[Entries drawn from a collection]
========================
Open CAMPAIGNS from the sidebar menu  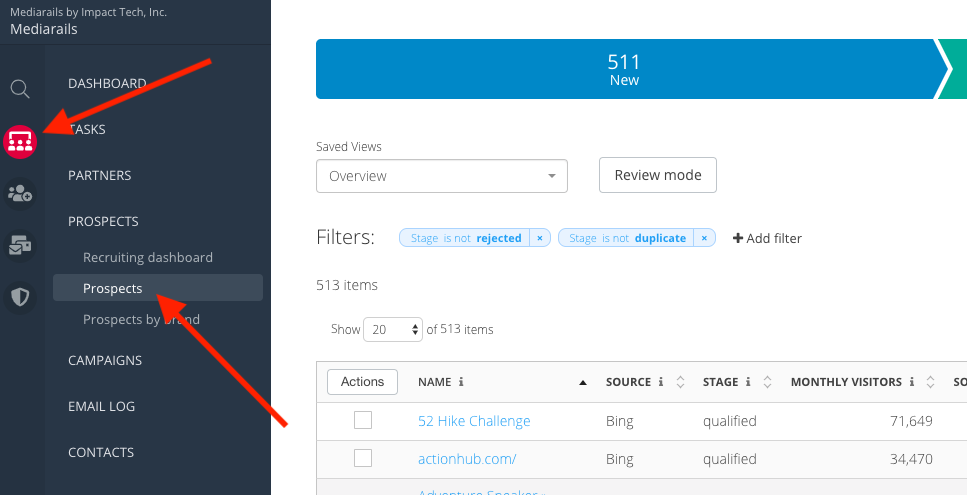coord(105,360)
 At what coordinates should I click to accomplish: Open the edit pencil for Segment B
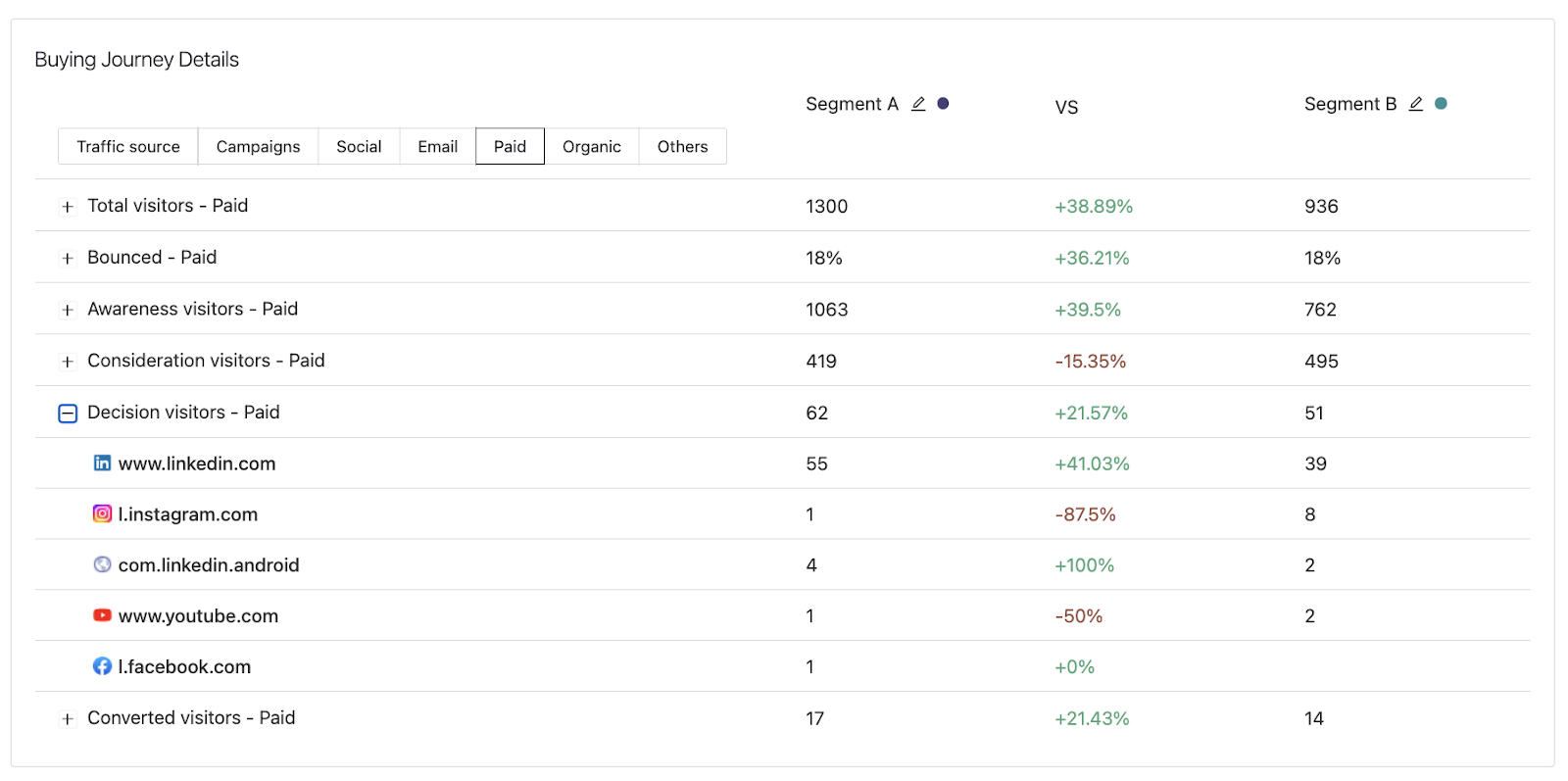(1415, 102)
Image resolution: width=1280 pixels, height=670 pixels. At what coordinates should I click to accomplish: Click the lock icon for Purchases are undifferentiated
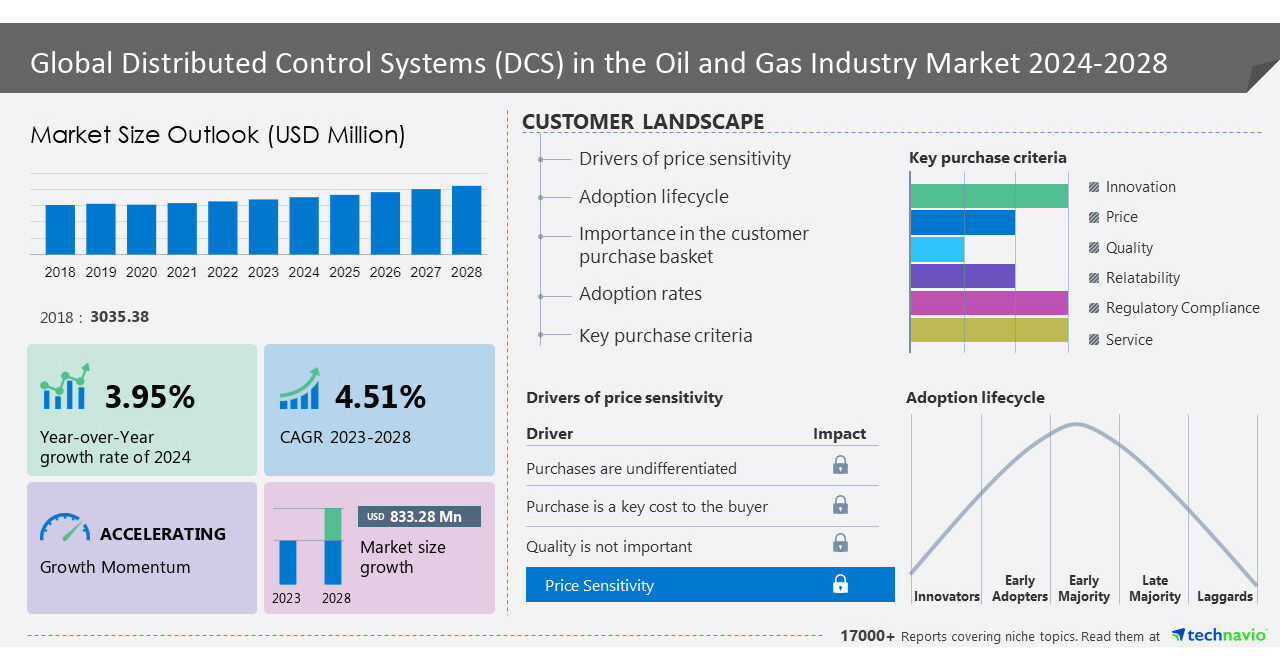tap(840, 465)
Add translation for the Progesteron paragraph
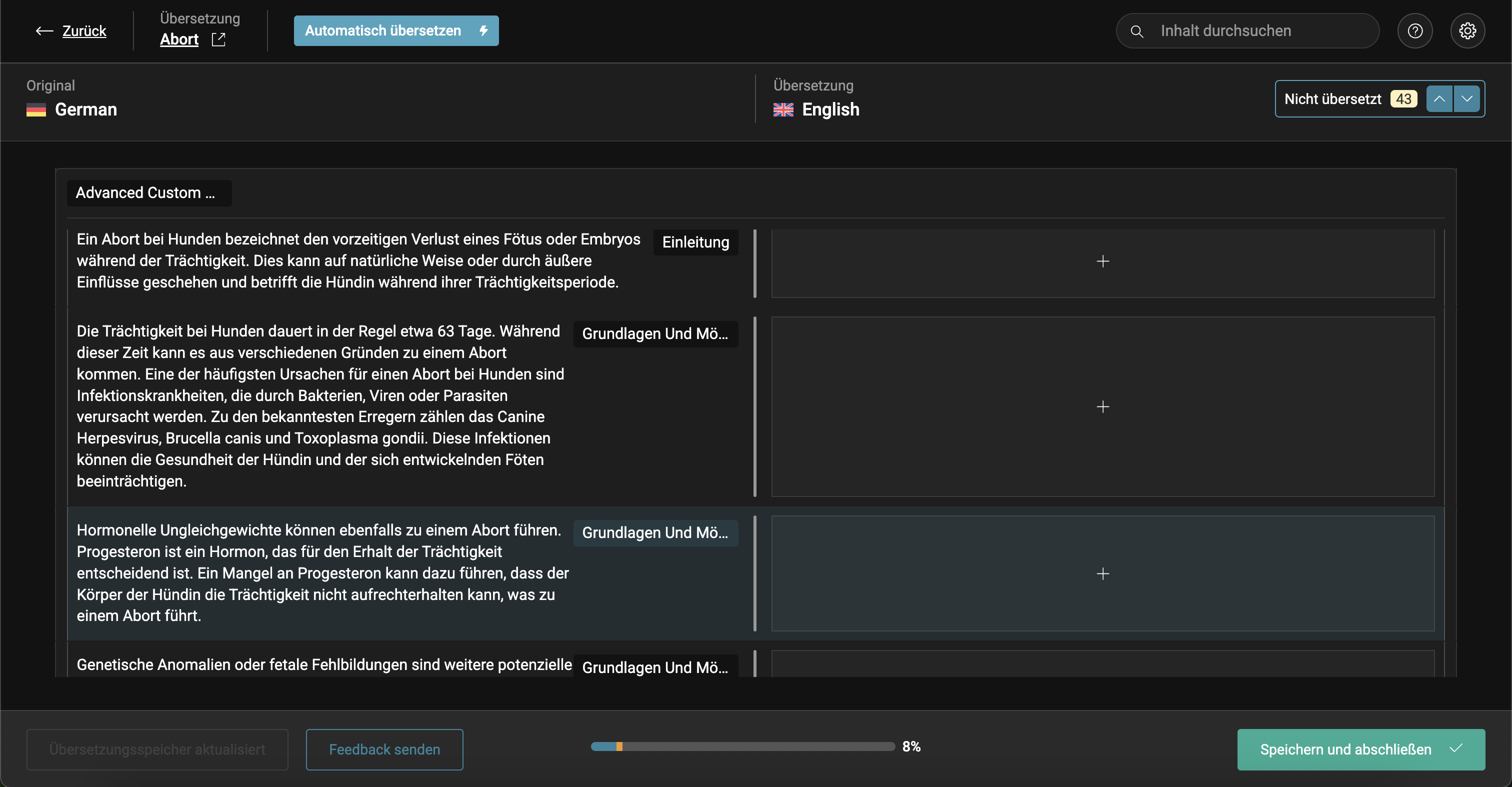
========================
◆ Task requirements
Reproduce the lines of the records from the one containing "At what coordinates should I click to accomplish: Open" through the end of the records, both included. Leave the pictures out.

◆ Completed exercise
 At what coordinates should I click to accomplish: Open the edit pencil for Segment B
(1415, 102)
Image resolution: width=1280 pixels, height=670 pixels. At what coordinates should I click to accomplish: Click the lock icon for Purchases are undifferentiated
tap(840, 465)
Add translation for the Progesteron paragraph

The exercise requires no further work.